Interview with Prof. Sam Ransbotham

For podcast release Monday, February 15, 2016

KENNEALLY: Data – it’s not just for engineers anymore. We eat, breathe, sleep, and live in a world of data – a myriad points of information recorded constantly on smartphones and laptops and Fitbits.

Welcome to Copyright Clearance Center’s podcast series. I’m Christopher Kenneally for Beyond the Book. For businesses and individuals, all the captured data helps inform decisions – everything from where we eat and what we eat to how to reach our customers and satisfy their demands. When data is shared, it shapes reputations, with the potential to build and to tear down.

Research by Professor Sam Ransbotham of Boston College has uncovered how shared data also changes behaviors. He joins me now from his BC office. Welcome to Beyond the Book, Sam.

RANSBOTHAM: Thank you, Chris. Glad to be here. Appreciate you having me.

KENNEALLY: Looking forward to speaking with you. We’ll tell people that Sam Ransbotham is associate professor in the information systems department at Boston College. He is the guest editor for MIT’s Sloan Management Review data and analytics initiative. In 2015, he received a National Science Foundation CAREER Award for research on analytics and information security.

Sam, we thought we would chat with you because it is certainly the year of big data – at least it is in publishing, which is really kind of catching up to a world that may be already quite current in other parts of our economy, and in particular this notion of the sharing economy. Your research has gleaned some interesting insights on what sharing can do, and in particular how sharing is rather like a game. Tell us about your research.

RANSBOTHAM: Yeah, so a game, but a game in a good sense. What we’re thinking about is how the presence of data changes our interactions. If you think about the classic sharing economy case, which is ride-sharing, if you think about that transaction, historically you would walk into a taxi and take that taxi. The taxi would never see you again, and you would never see the taxi again. What that means is that that’s a one-time game. That’s a game where each of us has an incentive to kind of act poorly towards the other person.

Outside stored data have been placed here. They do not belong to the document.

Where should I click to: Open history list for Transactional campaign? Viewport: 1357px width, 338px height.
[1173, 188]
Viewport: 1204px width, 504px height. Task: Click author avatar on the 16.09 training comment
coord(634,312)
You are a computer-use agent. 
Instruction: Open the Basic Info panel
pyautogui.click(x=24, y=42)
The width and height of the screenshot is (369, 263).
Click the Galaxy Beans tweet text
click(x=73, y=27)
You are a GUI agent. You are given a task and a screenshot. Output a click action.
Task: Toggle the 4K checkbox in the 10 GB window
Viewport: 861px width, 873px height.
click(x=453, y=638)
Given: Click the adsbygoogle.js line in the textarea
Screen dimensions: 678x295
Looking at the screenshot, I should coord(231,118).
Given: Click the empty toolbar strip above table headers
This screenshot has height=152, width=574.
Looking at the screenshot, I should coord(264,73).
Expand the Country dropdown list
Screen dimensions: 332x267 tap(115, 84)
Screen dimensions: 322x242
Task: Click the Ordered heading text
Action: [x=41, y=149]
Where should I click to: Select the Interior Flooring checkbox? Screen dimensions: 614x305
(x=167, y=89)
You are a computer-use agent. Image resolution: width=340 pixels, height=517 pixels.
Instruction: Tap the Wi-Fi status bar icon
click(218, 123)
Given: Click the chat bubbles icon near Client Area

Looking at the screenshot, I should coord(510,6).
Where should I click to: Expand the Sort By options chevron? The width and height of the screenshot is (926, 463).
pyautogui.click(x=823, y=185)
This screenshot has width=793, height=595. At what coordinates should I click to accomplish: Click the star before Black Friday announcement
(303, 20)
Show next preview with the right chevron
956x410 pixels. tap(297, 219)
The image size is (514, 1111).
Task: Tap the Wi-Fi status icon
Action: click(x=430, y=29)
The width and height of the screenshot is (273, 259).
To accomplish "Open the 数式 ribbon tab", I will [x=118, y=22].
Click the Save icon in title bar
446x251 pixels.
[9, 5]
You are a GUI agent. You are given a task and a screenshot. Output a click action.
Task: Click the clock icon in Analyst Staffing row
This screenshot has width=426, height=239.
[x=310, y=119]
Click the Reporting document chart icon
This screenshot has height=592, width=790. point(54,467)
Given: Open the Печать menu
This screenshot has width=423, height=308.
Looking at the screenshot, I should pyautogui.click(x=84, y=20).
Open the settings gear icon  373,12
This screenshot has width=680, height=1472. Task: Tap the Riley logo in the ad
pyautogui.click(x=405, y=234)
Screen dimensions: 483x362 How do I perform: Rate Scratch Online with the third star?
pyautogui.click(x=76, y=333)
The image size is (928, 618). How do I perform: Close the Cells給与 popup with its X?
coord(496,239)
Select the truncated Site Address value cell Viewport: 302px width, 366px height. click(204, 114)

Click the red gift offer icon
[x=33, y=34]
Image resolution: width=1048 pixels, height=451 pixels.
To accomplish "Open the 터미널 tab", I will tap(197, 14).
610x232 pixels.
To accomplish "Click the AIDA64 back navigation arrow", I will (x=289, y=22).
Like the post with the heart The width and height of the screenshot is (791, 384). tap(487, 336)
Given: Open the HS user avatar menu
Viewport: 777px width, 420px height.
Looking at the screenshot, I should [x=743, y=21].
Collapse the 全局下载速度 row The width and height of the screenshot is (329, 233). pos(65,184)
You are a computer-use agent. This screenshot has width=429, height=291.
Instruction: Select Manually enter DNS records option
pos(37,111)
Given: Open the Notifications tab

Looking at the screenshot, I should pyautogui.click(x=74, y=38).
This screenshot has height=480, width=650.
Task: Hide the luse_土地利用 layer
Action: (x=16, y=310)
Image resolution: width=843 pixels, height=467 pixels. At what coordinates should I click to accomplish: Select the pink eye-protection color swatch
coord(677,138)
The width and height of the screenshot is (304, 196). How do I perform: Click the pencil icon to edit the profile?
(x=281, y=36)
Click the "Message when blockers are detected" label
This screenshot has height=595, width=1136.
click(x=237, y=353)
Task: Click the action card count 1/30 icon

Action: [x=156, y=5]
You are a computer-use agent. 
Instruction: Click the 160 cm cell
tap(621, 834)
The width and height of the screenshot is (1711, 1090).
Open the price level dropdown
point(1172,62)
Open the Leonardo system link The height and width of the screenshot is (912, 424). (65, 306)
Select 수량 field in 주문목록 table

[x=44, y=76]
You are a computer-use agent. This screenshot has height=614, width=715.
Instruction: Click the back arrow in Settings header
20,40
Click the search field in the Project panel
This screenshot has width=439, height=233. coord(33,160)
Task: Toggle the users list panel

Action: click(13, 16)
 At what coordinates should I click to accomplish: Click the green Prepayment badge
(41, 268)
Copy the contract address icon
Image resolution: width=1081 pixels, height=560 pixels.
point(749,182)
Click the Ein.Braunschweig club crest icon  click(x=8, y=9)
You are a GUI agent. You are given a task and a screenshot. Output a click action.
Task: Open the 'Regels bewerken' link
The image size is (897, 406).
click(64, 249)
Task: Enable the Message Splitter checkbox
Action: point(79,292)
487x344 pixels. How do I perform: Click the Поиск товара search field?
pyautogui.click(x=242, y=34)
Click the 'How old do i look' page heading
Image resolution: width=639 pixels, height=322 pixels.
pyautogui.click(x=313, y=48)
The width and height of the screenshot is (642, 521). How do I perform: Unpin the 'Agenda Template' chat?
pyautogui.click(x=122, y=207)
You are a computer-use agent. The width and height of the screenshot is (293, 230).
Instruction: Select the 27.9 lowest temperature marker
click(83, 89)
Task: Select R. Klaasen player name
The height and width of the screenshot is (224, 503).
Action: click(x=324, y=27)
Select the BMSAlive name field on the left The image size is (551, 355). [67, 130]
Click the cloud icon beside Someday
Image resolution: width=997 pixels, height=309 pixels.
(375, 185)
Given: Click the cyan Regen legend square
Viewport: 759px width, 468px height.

But what happens in the sharing economy that I think is fundamentally different is it’s changed our relationships. What happens is this game is now repeated. You’re not just taking a ride with a ride-sharing service once, you’re probably going to take it multiple times. That creates a history. Meanwhile, that ride-sharing service is going to pick you up several times. Maybe not the same person, but the service will. That creates a history, as well. It’s that history that I think changes things.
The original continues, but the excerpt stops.